Perhaps the best approach is to somehow use the car equipment for testing. Either by setting it up "stand alone" or while mounted in the car and hooking up the modules while not stacked yet or swapping them to be able to see the modules one by one on top and check them with the flir.


----------



## Karter2 (Nov 17, 2011)

High current discharges are relatively easy and practical to rig up without complex equipment.
Commercial heater elements, stainless wire in a water bath, even lengths of rebar have been employed.
EVTV has a video somewhere of a guy doing a 2000 amp discharge test on a large cell using only a rew pieces of copper , a wrench, and a bucket of Water !
....instrumentation is the biggest cost.


----------



## oudevolvo (Mar 10, 2015)

Thanks for that addition.
In that case I will change my test approach and while charging only check whether the voltages in the 1s strings go up and doen together nicely. Is it no problem that this can take quite a while with the equipent I found.

The temperature test will then only be done on discharge.
I have a flir already so next step is to find a safe/good and affordable way to dump the power.
Will continue my search, suggestions on how to set this up in more detail are welcome.


----------



## GoElectric (Nov 15, 2015)

I was going to say some of the same things. Having a 12s charger is a big step in the right direction, using your charger on the bench is a good idea too; I'll likely be trying that.

Let's keep talking about how to get high discharge rates - interesting to hear how simple/crude it can be.


----------



## Karter2 (Nov 17, 2011)

This is a good starting point..
19kW discharge tester...
https://endless-sphere.com/forums/viewtopic.php?f=14&t=74567&hilit=Hair+dryer


----------



## oudevolvo (Mar 10, 2015)

First an update on my charging ideas.
The Thunder 1220 I found http://www.hobbypartz.com/75p-1220-charger.html has a 20.000 Ah limit so that one won’t work.

____________

Written task A
Gather every line of the listing below that contains the string "dimensions".
Written task B
Continue the forum discussion of battery discharge testing above with the next part, starting after its last sentence.

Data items
____________

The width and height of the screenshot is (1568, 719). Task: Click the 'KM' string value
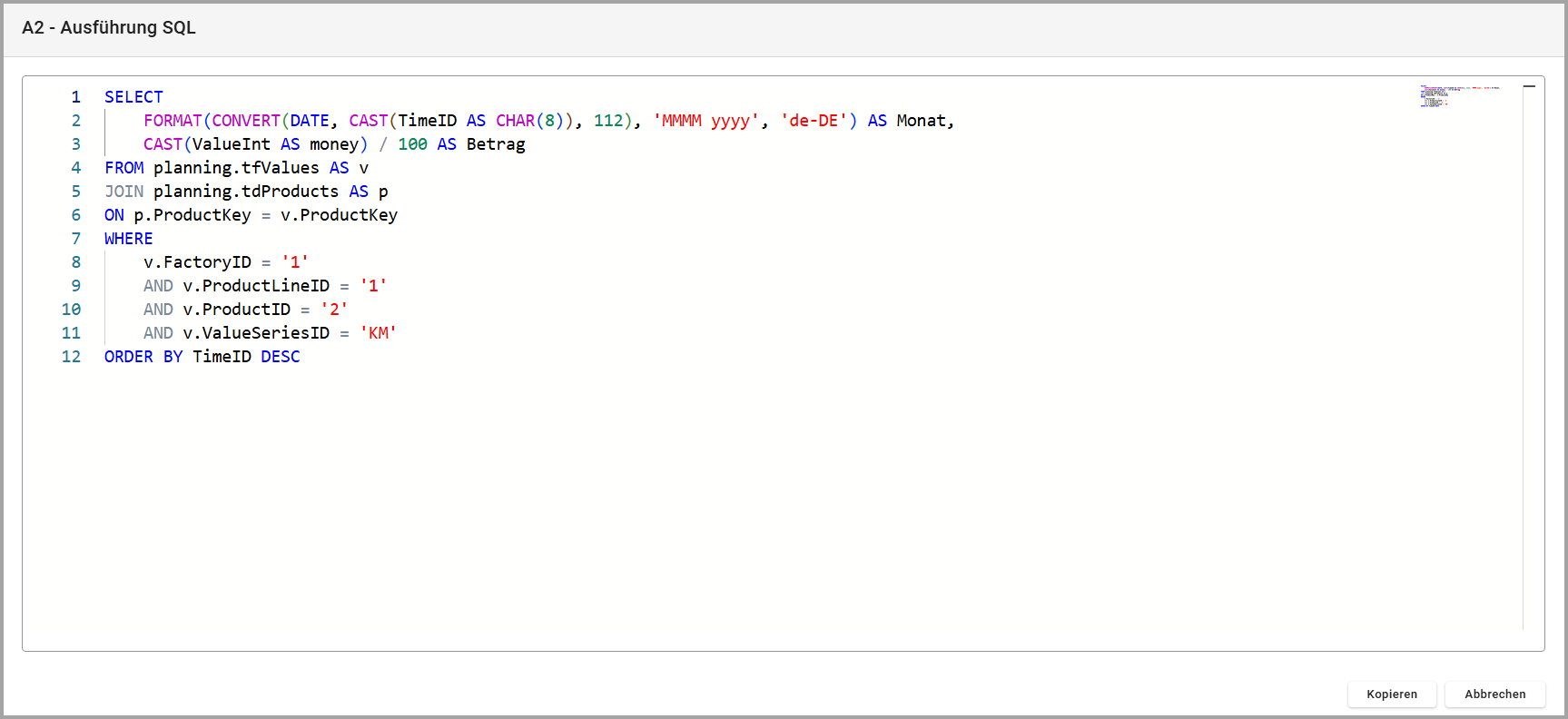coord(378,333)
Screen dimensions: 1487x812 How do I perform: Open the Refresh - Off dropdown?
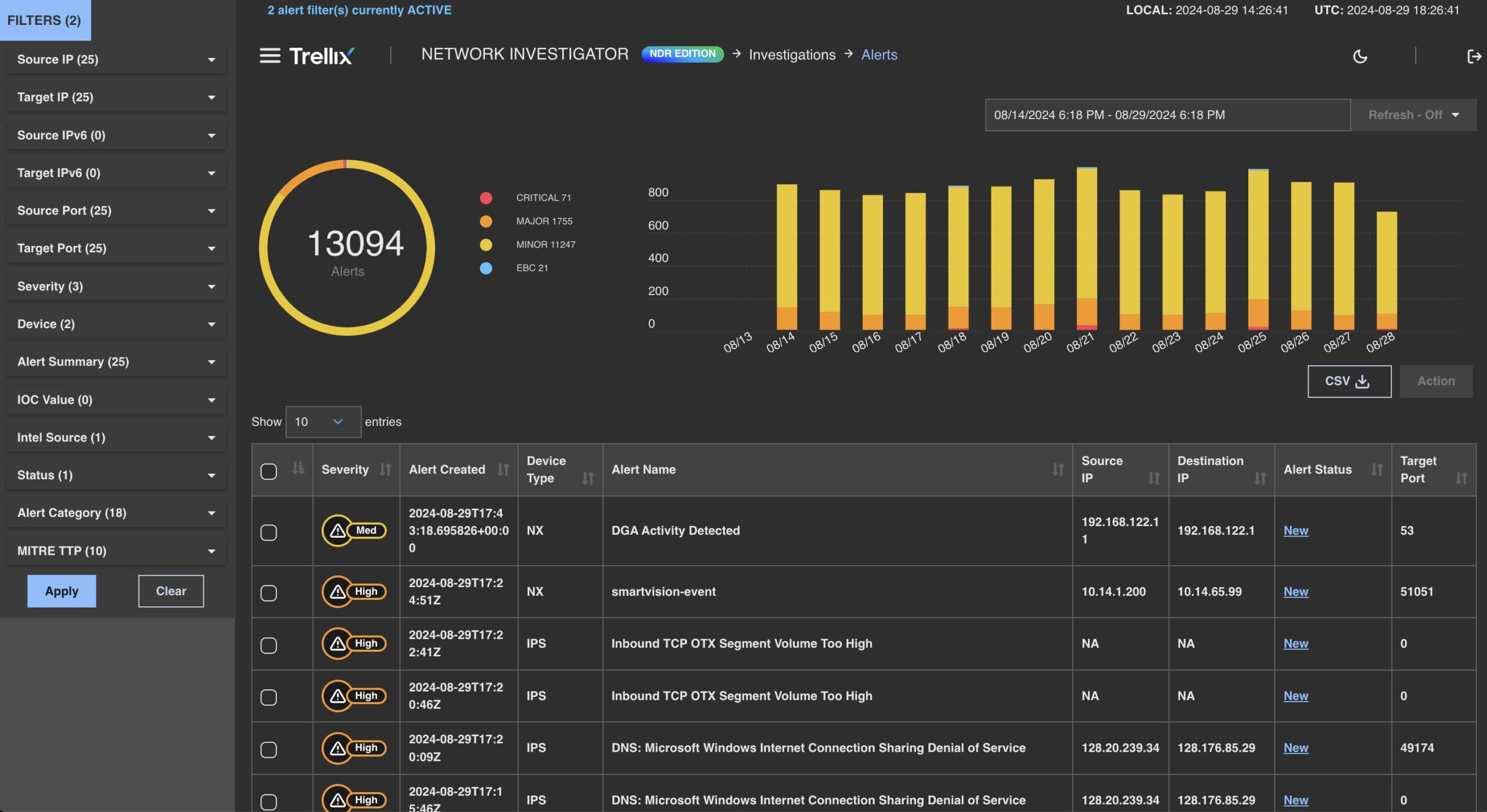coord(1413,115)
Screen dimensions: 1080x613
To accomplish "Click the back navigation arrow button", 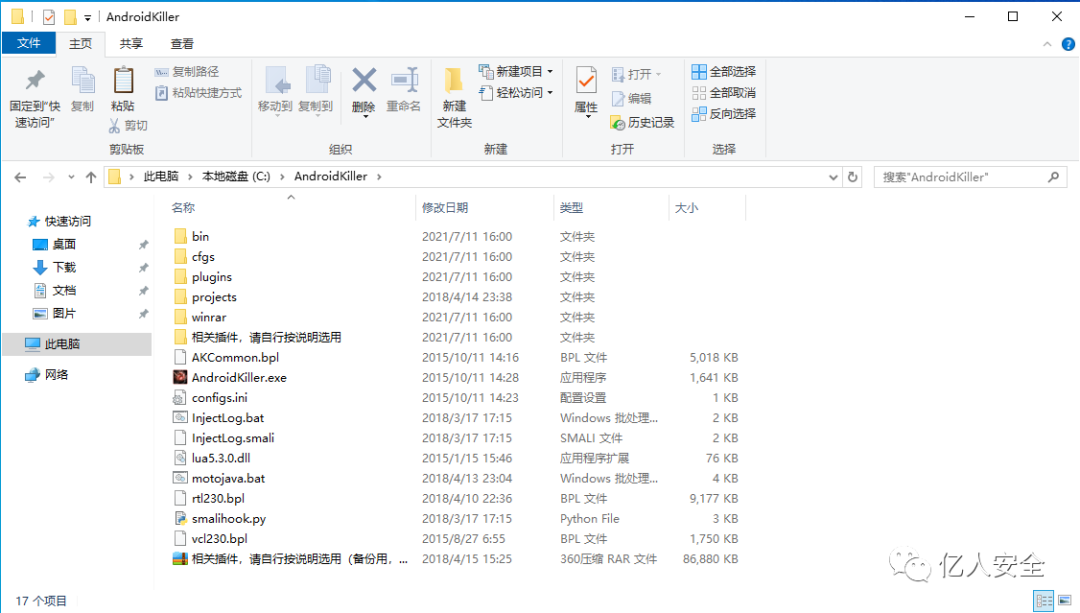I will 20,176.
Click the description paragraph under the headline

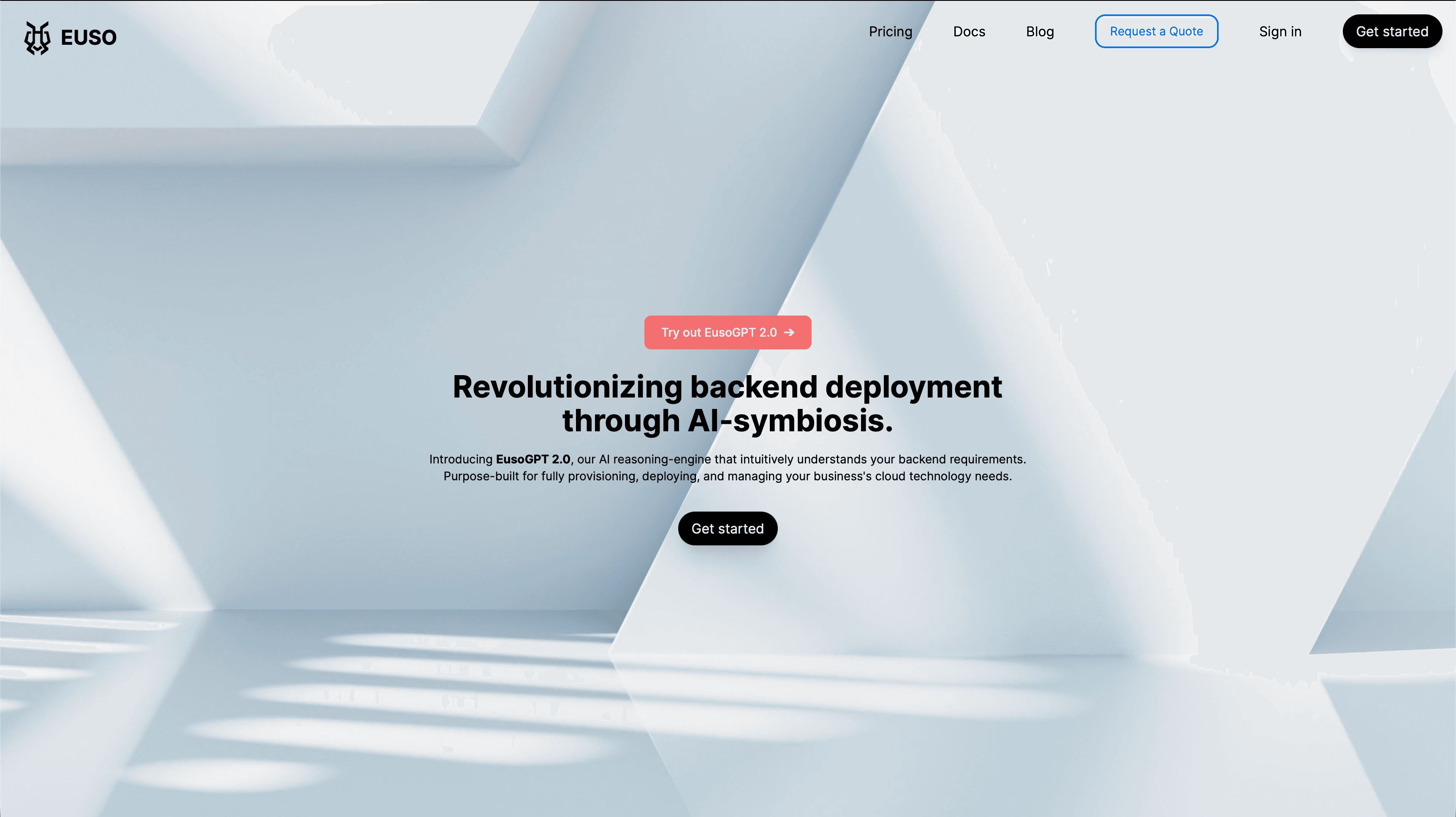click(728, 468)
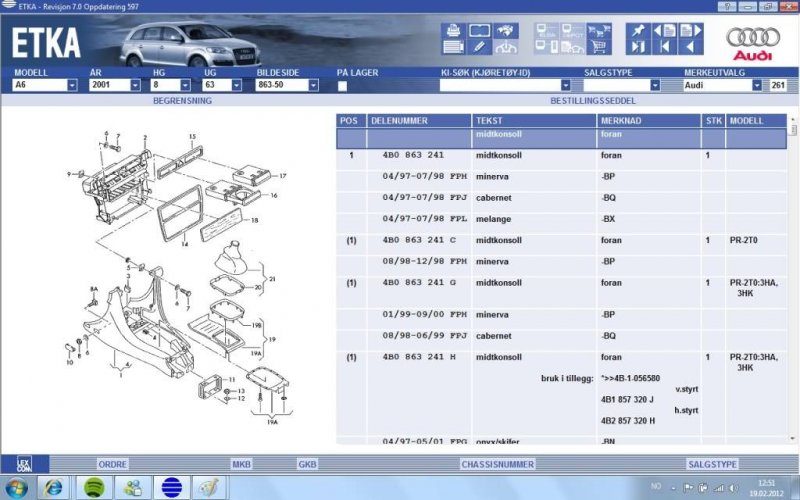800x500 pixels.
Task: Click the MKB button in bottom bar
Action: [242, 464]
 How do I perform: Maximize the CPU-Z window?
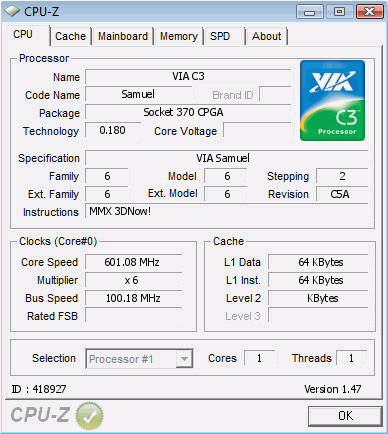pos(339,12)
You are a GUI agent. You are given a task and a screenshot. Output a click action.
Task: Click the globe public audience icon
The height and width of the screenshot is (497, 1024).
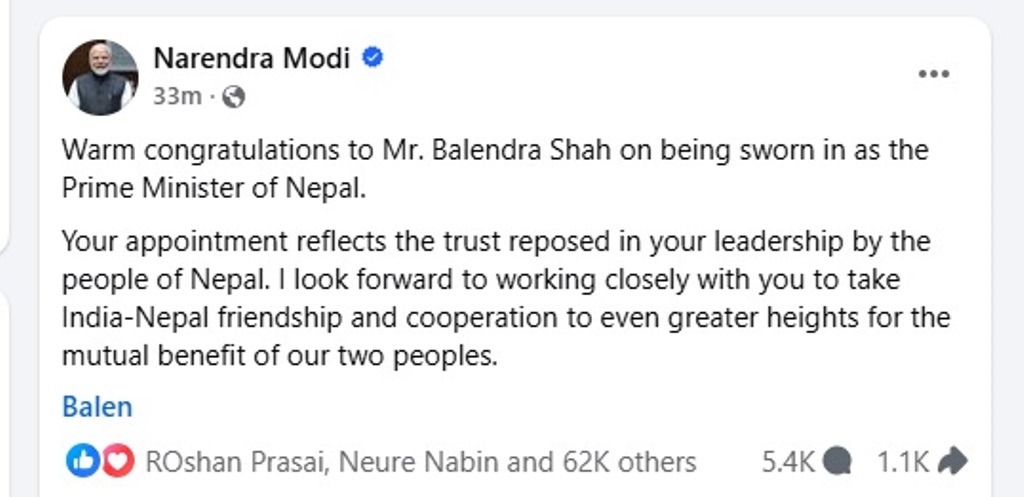233,97
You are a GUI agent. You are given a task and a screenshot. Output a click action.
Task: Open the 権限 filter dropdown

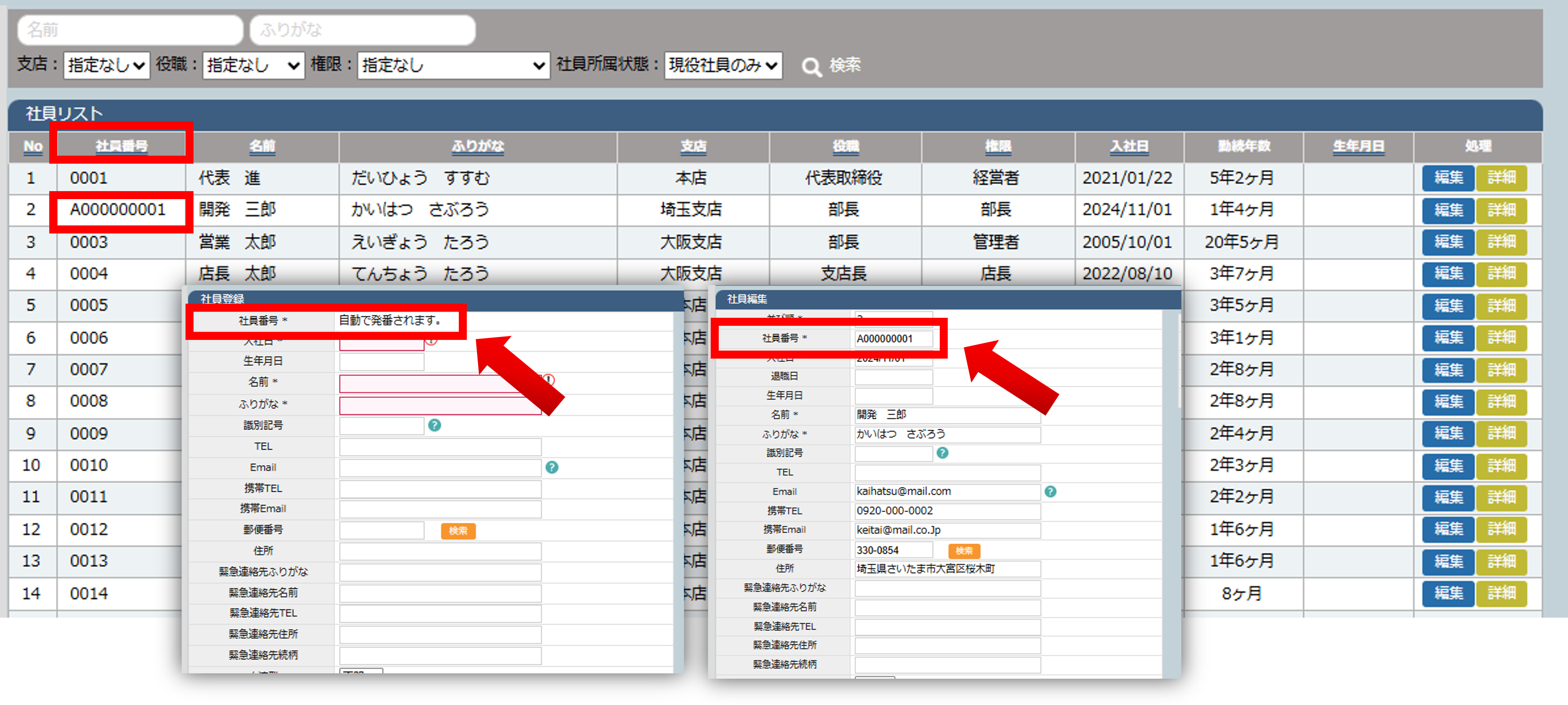click(453, 65)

____________

Output A
Screen dimensions: 1487x812 How do I perform: Open the Refresh - Off dropdown?
Screen dimensions: 1080x613

Output B
After some further research I found another one http://www.elprog.com.pl/english/?strona=1_firma&pstrona=02/00
That device can handle 12S and capacity up until 200 Ah.
However, together with a suitable power supply it costs about EUR 1100 so a test setup becomes quite expensive.

I think I am going to stick to a lab power supply to be able to at least put in some energy in the modules and manually monitor the 1S strings with a multimeter.

Regarding discharge: Thanks Karter2, interesting approach.
In my case not very practical I guess since our outlet voltage is 240V and a hairdryer is approx. 2000W. When operating at 44,4V there will not be much dump capacity left (am I drawing the right conclusion?).
Furthermore I would need AC 240V to spin the fans.

However, I did do some further research and hope you can think along.
I wound this element
http://uk.rs-online.com/web/p/panel-mount-fixed-resistors/7015888/
It's 1Ω ±5% and 2500W

At my max voltage of 49,44V the current will be 49 Amps and thus the power is 2,4kW
If I put two of these in parallel I can have a current of 100A or perhaps with 3 or 4 even more.
Is that thinking correct?


----------



## GoElectric (Nov 15, 2015)

Hi. Yes, finding something which will have enough capacity to measure the capacity of a module 5.5KWh might be a challenge, I never thought of that. I plan to use my BMS etc....

As far as discharge goes, I think the idea of ordering some resistance wire and immersing it in water is the way to go. 

We are really struggling with how to get the wires for the BMS out of the box, but are likely going to build a small board with the same footprint as the original, put some fuses on it, and another connector which comes out of the box. Will post progress on that, as well as the battery heating-system.

jim


----------



## Karter2 (Nov 17, 2011)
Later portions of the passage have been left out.